◆ PROBLEM TO WORK ON:
Scan the data for "agent" and copy each matching line.

◆ THE DATA:

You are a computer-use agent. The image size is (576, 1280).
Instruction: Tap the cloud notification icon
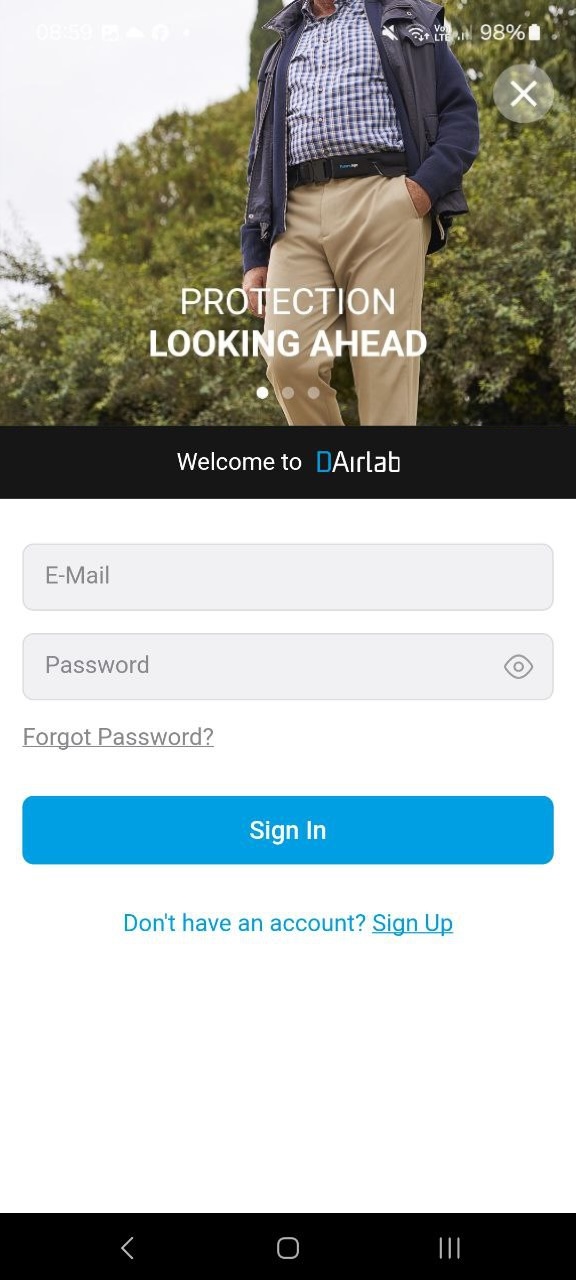coord(135,32)
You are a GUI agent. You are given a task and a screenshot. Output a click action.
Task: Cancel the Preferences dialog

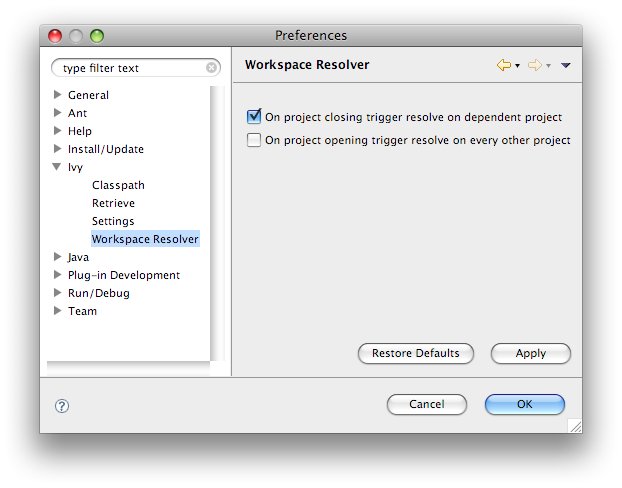click(426, 405)
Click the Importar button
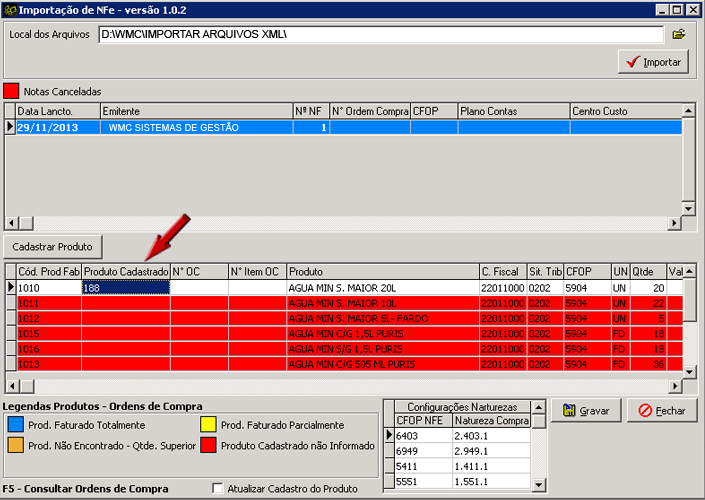The width and height of the screenshot is (705, 500). 652,62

◆ ANSWER FOR THIS EXERCISE:
You are a computer-use agent. The image size is (576, 1280).
You are a GUI agent. You are given a task and a screenshot. Output a click action.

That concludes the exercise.